Commandline tool that uses AI word segmentation to generate Chinese vocab lists. Can filter by HSK level, word length and presence in CEDICT as well as customized exclude lists
- AI-based word segmentation
- Allows filtering words based on HSK 2, HSK 3 level or presence in dictionary
- Exclude lists
- Allows filtering words based on HSK (2 or 3) level of the component characters. For example, you could filter out words that don't have at least one HSK 3 at level 2 or higher.
You'll need to have Python installed and know a little Python stuff here.
Create and activate a Python environment. On Unix-type OSes this would look like:
python -m venv venv
source venv/bin/activate
Install the requirements:
python -m pip install -r requirements.txt
usage: vocab_tool.py [-h] [--model MODEL] [--device DEVICE] [--hsk2-exclude HSK2_EXCLUDE] [--hsk3-exclude HSK3_EXCLUDE] [--hsk2-min HSK2_MIN] [--hsk2-max HSK2_MAX] [--hsk3-min HSK3_MIN]

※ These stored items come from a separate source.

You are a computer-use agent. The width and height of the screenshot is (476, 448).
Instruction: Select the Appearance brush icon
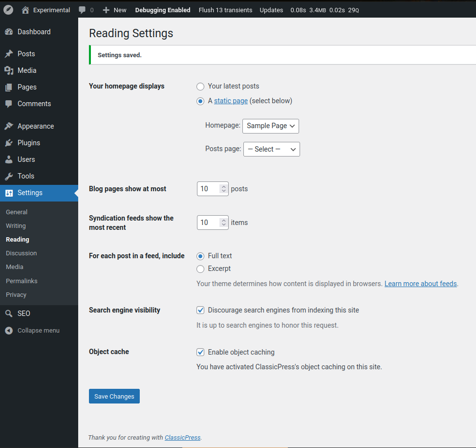point(10,126)
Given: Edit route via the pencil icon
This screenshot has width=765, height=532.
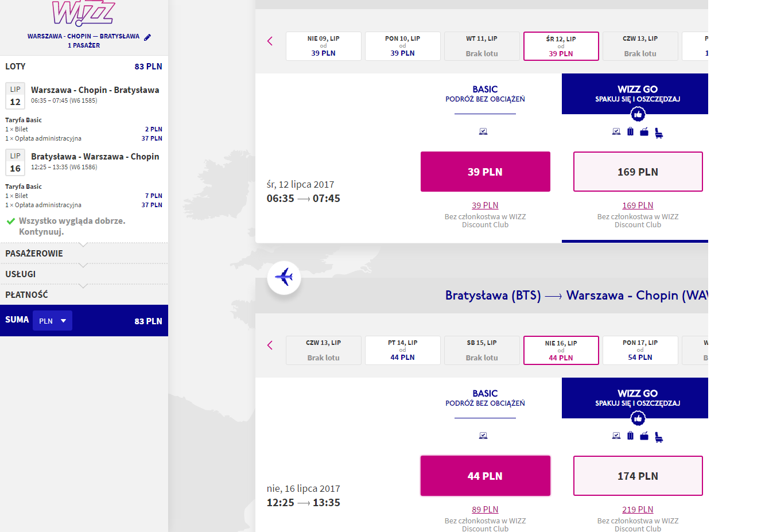Looking at the screenshot, I should (147, 37).
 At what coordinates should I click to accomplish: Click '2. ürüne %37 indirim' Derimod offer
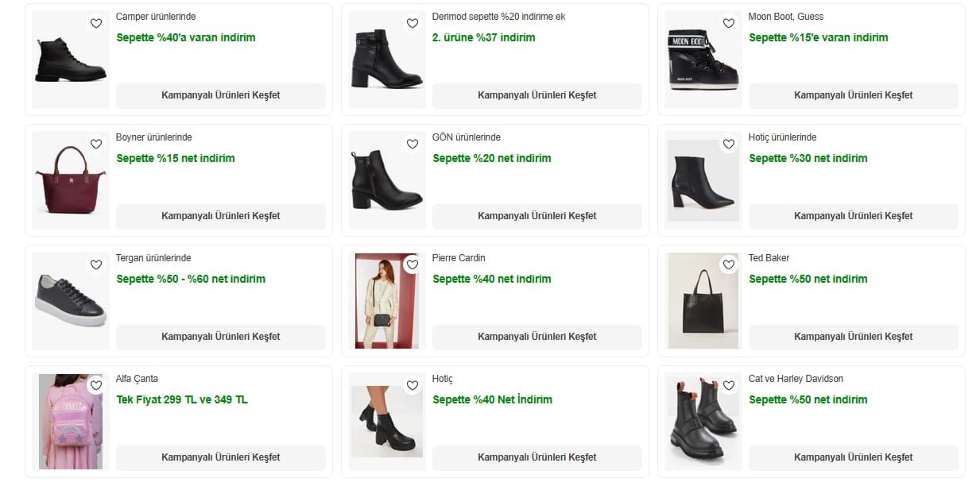(x=484, y=37)
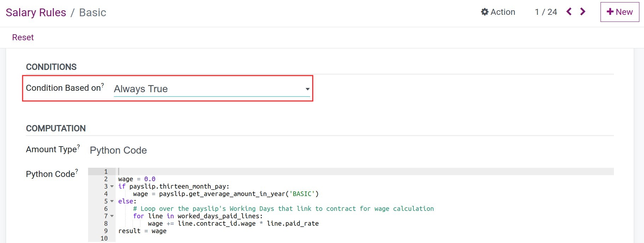The width and height of the screenshot is (644, 243).
Task: Click the plus icon on the New button
Action: point(610,12)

[--hsk3-max HSK3_MAX] [--hsk2-min-char HSK2_MIN_CHAR] [--hsk3-min-char HSK3_MIN_CHAR] [--allow-no-definition] [--length-min LENGTH_MIN] [--length-max LENGTH_MAX]
[--count-min COUNT_MIN] [--count-max COUNT_MAX] [--skip SKIP] [--skip-file SKIP_FILE] [--try-alternatives TRY_ALTERNATIVES]
input
Chinese Vocab Tool
positional arguments:
input Input file
options:
-h, --help show this help message and exit
--model MODEL Segmenter model name (default: bert-base)
--device DEVICE Inference device (use -1 for CPU) (default: 0)
--hsk2-exclude HSK2_EXCLUDE
Exclude HSK 2 levels (may be specified multiple times) (default: None)
--hsk3-exclude HSK3_EXCLUDE
Exclude HSK 3 levels (may be specified multiple times) (default: None)
--hsk2-min HSK2_MIN Minimum HSK 2 level (default: 1)
--hsk2-max HSK2_MAX Maximum HSK 2 level (default: 9)
--hsk3-min HSK3_MIN Minimum HSK 3 level (default: 1)
--hsk3-max HSK3_MAX Maximum HSK 3 level (default: 9)
--hsk2-min-char HSK2_MIN_CHAR
Requires at least one character in a word to be greater or equal to the minimum level (0 disables) (default: 0)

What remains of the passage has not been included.